[Provided records Boundary: Start]
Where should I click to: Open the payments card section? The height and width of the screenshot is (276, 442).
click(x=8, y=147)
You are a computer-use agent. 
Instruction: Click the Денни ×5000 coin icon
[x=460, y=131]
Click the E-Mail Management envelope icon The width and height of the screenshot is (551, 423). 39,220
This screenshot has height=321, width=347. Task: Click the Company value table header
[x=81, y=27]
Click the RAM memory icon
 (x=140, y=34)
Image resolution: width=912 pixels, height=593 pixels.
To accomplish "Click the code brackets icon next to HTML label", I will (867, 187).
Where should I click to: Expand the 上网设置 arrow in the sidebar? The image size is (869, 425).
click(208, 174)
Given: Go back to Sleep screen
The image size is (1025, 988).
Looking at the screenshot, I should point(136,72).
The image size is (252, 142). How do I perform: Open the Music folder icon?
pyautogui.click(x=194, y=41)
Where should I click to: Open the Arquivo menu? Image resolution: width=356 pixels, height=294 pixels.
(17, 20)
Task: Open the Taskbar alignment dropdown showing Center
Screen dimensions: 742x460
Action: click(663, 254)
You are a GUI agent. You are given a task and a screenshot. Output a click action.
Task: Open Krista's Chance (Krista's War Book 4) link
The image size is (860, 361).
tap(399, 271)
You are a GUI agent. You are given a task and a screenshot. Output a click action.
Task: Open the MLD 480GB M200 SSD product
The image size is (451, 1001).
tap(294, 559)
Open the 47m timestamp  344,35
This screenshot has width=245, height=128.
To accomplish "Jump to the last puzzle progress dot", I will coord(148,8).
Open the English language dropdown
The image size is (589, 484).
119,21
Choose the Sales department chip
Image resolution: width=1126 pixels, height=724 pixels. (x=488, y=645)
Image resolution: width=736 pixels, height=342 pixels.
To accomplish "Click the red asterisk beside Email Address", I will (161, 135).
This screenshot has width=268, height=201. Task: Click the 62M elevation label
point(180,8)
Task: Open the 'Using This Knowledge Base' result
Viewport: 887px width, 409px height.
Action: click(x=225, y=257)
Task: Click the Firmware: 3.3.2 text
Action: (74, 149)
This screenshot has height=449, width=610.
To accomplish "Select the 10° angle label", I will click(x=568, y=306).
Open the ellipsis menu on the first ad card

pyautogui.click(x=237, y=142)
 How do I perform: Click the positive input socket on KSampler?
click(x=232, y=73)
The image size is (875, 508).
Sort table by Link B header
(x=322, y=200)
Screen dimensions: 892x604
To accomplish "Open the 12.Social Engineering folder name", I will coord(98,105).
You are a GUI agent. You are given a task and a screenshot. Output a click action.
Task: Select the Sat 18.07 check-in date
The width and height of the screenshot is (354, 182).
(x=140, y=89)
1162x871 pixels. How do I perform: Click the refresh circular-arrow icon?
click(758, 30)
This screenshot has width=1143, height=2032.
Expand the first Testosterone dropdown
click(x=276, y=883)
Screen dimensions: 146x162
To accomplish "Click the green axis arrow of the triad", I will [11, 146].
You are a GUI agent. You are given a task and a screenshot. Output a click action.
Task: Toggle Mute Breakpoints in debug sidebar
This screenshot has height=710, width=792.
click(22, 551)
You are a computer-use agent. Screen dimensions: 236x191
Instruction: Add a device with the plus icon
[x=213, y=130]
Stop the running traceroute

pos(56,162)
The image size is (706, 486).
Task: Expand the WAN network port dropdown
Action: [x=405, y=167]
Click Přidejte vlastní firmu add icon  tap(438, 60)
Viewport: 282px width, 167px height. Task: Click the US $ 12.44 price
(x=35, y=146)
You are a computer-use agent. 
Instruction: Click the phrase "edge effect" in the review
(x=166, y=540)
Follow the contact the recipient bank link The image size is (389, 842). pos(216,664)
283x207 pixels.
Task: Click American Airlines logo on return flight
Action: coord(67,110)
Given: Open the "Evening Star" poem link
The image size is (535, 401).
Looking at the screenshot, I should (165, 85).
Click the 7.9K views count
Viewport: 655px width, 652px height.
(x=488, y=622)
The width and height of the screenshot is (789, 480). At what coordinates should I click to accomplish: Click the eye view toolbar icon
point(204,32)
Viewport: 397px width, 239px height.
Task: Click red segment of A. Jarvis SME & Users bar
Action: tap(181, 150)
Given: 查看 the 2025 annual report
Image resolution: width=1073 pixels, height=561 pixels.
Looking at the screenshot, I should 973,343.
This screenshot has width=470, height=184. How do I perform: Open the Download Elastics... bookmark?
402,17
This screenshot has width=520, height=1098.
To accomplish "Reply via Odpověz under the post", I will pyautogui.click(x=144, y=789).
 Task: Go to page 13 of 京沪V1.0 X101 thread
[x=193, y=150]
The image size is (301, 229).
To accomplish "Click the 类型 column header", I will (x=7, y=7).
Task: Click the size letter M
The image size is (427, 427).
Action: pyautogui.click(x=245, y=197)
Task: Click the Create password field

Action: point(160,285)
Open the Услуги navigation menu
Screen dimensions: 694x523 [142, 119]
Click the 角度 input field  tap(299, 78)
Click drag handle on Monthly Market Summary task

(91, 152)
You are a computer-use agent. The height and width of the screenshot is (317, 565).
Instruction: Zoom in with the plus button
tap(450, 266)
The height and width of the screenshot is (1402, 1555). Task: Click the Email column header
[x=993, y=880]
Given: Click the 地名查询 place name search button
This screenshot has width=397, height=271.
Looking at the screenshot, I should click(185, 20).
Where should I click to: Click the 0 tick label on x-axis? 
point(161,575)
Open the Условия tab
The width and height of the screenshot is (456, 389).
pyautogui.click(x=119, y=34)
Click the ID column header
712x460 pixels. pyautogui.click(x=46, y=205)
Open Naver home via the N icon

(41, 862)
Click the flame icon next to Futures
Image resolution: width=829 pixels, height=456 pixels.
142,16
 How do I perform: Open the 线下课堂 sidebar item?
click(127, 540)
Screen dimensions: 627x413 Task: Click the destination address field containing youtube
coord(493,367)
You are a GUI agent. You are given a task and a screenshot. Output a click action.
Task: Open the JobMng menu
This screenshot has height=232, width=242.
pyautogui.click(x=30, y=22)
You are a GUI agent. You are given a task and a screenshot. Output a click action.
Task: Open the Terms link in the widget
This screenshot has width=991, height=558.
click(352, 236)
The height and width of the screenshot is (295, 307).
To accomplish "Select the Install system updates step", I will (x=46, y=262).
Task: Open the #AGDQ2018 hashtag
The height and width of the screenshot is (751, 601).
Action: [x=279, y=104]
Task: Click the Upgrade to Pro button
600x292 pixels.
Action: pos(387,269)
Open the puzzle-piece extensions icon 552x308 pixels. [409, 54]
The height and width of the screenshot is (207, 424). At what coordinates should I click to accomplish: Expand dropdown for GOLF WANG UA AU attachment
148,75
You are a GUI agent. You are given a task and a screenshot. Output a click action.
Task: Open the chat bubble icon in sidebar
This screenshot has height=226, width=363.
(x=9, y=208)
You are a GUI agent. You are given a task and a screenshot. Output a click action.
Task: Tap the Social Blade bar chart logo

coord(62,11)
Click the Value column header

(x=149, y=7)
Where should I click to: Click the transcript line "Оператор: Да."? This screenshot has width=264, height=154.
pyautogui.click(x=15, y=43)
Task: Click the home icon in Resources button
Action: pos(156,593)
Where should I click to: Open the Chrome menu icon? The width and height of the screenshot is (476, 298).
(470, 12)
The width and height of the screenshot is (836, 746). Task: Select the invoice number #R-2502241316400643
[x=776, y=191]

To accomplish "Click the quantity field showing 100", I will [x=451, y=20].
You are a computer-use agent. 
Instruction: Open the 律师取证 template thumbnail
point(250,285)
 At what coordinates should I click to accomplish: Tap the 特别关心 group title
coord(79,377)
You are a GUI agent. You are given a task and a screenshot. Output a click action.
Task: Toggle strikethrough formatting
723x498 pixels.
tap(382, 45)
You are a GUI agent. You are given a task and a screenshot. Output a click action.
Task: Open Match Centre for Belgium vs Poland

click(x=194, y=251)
[Provided records Boundary: End]
Task prompt: Would you retype exactly the lines above, from the line with "This screenshot has width=1143, height=2032." to the line with "You are a computer-use agent. Screen", with both end lines kept and nothing more?

Finished task:
This screenshot has width=1143, height=2032.
Expand the first Testosterone dropdown
click(x=276, y=883)
Screen dimensions: 146x162
To accomplish "Click the green axis arrow of the triad", I will [11, 146].
You are a GUI agent. You are given a task and a screenshot. Output a click action.
Task: Toggle Mute Breakpoints in debug sidebar
This screenshot has height=710, width=792.
click(22, 551)
You are a computer-use agent. Screen dimensions: 236x191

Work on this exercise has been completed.